Scale the coordinates in the answers to all of the lines below by 0.55, rounding each to the nearest whole number with halves rounded up, and give every line again, requests included. Leave the pictures out of your answer.

* START Listed entries *

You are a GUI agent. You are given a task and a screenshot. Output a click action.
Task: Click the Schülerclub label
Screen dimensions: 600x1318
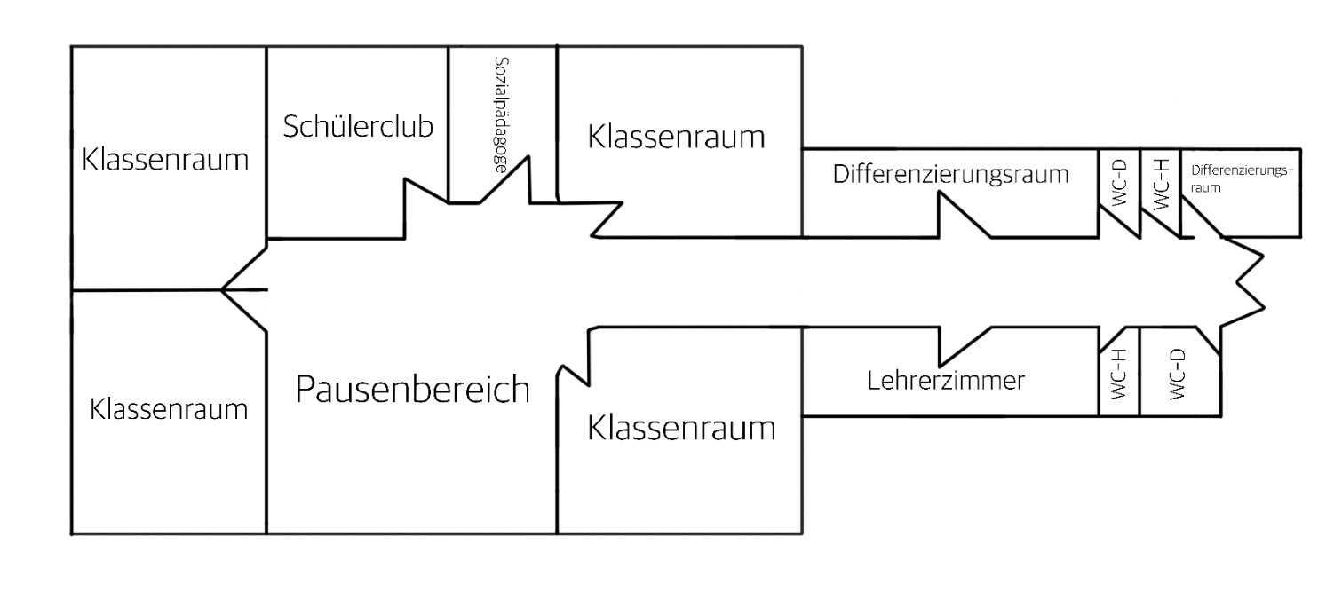coord(358,127)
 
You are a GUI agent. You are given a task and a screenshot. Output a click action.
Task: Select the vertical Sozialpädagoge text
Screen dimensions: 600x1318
coord(501,114)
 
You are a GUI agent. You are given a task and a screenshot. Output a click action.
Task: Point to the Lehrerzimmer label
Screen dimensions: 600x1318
coord(946,382)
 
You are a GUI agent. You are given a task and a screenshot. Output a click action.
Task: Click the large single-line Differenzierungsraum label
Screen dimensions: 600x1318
coord(950,174)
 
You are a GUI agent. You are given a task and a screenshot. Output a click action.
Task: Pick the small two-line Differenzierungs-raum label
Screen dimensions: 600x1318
coord(1240,178)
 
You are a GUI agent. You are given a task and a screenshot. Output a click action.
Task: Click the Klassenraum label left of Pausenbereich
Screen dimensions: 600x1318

* END Listed entries *

Correct output:
You are a GUI agent. You are given a task and a screenshot. Output a click action.
Task: Click the Schülerclub label
Screen dimensions: 600x1318
coord(197,70)
 
You are a GUI agent. You are given a task and a screenshot. Output a click action.
Task: Select the vertical Sozialpädagoge text
Screen dimensions: 600x1318
coord(276,63)
 
You are a GUI agent. You are given a task and a screenshot. Output a click action.
Task: Point to the Lehrerzimmer label
Screen dimensions: 600x1318
coord(520,210)
 
You are a GUI agent. You are given a task and a screenshot. Output a click action.
Task: Click the large single-line Differenzierungsraum label
Screen dimensions: 600x1318
coord(523,96)
 
You are a GUI agent. You are given a task and a screenshot. Output a click action.
Task: Pick the small two-line Differenzierungs-raum label
Screen dimensions: 600x1318
coord(682,98)
 
You are a GUI agent. You are given a task and a screenshot. Output a click action.
Task: Click the Klassenraum label left of Pausenbereich
Screen dimensions: 600x1318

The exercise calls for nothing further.